Por se tratar de um projeto de iniciação científica, não há obrigatoriedade da continuação da pesquisa, mas a professora garante que terá sequência. “Pelo menos neste ano vamos continuar. É um projeto que tem uma bioprospecção muito prática. Tem um futuro muito bom. A gente tem que dar uma prioridade e não deixar parar, para sair da universidade e chegar na sociedade. Esse é nosso objetivo”, responde Francislete para a felicidade das estudantes.

Nessa etapa também se observará a melhor forma de aplicação, como esclarece Adriana. “É [uma fase] também para determinar o melhor tipo de apresentação, porque pode ser em pomada, em spray, aerosol. Esse é só o primeiro passo”.
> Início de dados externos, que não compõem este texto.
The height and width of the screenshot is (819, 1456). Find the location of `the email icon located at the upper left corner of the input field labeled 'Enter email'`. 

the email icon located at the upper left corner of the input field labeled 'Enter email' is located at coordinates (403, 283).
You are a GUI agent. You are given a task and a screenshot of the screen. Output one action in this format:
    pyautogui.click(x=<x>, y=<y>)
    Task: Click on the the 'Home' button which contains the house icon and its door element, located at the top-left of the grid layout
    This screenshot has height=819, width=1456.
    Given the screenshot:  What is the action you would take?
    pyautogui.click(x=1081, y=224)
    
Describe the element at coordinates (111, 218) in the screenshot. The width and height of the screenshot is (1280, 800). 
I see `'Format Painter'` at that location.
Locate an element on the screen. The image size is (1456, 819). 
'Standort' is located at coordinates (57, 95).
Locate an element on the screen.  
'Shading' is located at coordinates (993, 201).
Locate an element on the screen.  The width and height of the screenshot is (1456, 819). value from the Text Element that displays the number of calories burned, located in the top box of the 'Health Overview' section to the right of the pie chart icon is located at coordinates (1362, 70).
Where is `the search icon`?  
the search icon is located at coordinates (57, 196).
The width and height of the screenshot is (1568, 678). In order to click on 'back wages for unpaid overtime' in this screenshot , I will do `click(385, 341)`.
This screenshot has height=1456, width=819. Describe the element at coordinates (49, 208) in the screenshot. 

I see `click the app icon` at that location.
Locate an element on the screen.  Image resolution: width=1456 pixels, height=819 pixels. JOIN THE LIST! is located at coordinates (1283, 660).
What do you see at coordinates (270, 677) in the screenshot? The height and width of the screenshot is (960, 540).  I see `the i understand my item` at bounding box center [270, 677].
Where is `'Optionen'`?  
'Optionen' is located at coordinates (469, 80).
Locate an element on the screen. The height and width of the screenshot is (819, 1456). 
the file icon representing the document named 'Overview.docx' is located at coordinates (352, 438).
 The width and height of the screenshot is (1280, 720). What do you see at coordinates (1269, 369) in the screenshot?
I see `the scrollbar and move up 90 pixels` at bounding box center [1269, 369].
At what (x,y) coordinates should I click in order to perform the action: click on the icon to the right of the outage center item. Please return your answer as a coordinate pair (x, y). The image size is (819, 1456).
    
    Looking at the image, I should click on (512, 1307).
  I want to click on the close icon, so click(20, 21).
Apesar dos resultados promissores, as pesquisadoras também alertam para que não sejam feitos usos diretos nos animais, já que esses testes não foram executados. A recomendação é procurar ajuda especializada para o tratamento da mastite. “Quando for fazer o tratamento da mastite, consulte um veterinário e faça o tratamento do início ao fim, porque aí reduz a perda de produção e se evita a resistência bacteriana”,  destaca Ana Paula.

Amostras coletadas de bactérias causadoras de mastite bovina. Foto: Adriana Pujades/Arquivo Pessoal

Mastite bovina

De acordo com a Embrapa (Empresa Brasileira de Pesquisa Agropecuária), a mastite é uma inflamação na glândula mamária das vacas, ou seja, nas tetas. Os agentes causadores da doença são diversos, sendo as bactérias as principais. 

É uma doença importante no plantel leiteiro do país, que muitas vezes não é vista a olho nu, mas pode ter um impacto na produção de leite. Segundo a Embrapa, uma redução de três litros de leite por dia em cada animal. 

Alguns autores estimam que o dano na produção anual é de 1,75 bilhões de litros de leite. Mais um agravante para os produtores, que já estão insatisfeitos com o preço do leite. Analisando a partir do valor médio pago em dezembro de 2023, de R$ 1,80, o prejuízo chega na casa dos R$ 3,1 bilhões.

Além da diminuição do leite, a mastite bovina pode acarretar outros problemas para o pecuarista, como perda de qualidade do leite, custo com tratamento veterinário, descarte do animal ou até a morte da vaca.